I wish you all good things.
Shalom and be well.
Your sister Gila

Wednesday, 16 January 2013

Dancing in the snow

My dear Friends

The rainbow bridge between Cambridge and Toronto seems even closer now because of the cold weather.Cambridge has been suffering bouts of snow over the last few days and today is the coldest its ever been. I am reminded of all those happy times I visited Toronto in the cold and snow, taking refuge in those marvellous shopping malls in the city where people go to shop, or just hang out and talk to their friends. It's lovely to see the old people sitting on benches and making new friends.

Here the malls are much smaller and not so friendly.Thinking again of Toronto, I paid a visit to the Eaton shopping in the downtown area on one occasion. Beside the fountain, I chatted to a guy of about forty years old who told me he was born and bred in Toronto and how much it had changed. He struck me as a kinda easy going guy, who liked to hang out in the mall in the hope of making new friends.

I want to prepare for this trip well. Going back to this city is like going back to an old friend. They say old friends are like old wine-they mature until they taste better.This time I will be visiting in the summer, where I hope my old friend is waiting for me -to give me an embrace.

Shalom from
Gila


Wednesday, 9 January 2013

Up, up and away

My dear Friends

Last week I saw a fascinating programme about a balloon journey over Africa. That's what I want to be when I go to Canada this summer-up, up and away.

Travelling gives us a new perspective on life, especailly when you cross the Atlantic.I have done it before at important crossroads in my life and I feel this year is a year of new beginnings. I am going to friends and a place where I was touched by the Divine in a new way: as someone said Canada is my spiritual home.

We all have places which touch us deeply and usually they are connected to the people who live or come from there.

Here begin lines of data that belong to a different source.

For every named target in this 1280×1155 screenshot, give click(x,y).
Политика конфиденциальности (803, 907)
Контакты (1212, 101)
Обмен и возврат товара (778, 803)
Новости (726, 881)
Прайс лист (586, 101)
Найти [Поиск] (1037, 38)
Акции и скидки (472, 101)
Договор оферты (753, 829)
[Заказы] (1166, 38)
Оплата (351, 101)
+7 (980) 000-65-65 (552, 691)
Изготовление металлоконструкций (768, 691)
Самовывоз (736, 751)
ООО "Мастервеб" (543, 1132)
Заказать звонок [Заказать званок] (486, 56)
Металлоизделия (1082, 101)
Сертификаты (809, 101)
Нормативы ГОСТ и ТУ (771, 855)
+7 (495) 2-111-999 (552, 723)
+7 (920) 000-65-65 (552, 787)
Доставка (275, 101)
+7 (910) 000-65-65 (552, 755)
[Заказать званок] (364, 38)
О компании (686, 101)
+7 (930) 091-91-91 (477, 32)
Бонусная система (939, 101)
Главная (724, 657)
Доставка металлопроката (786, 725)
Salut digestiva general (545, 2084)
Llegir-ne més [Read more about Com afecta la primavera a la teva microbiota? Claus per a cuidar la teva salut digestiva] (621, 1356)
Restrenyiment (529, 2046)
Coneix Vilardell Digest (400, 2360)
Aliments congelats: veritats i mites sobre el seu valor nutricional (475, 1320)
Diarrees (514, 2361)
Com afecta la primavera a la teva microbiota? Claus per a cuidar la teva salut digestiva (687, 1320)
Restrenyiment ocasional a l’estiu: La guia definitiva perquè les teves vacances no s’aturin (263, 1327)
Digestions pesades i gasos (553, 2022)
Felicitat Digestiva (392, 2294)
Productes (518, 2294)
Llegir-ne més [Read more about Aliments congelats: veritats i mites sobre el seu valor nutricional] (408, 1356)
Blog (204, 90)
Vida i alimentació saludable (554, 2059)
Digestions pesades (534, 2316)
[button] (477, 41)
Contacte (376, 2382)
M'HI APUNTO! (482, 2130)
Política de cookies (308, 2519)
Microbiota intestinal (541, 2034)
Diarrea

I am going to reconnect with a Canadian friend I first met in England almost twenty five years ago. Had it not been for him opening his home in Canada as a place where I could reflect on all the momentous things that happened to me, I might not have come into the Church. His home and its surroundings were the jumping off point for an experience which will remain with me for the rest of my life. And beyond.

There are new friends out there too. And a lovely cousin who plays the harp. I look forward to all the coffee shops we will haunt together. I will raise my glass to all of you.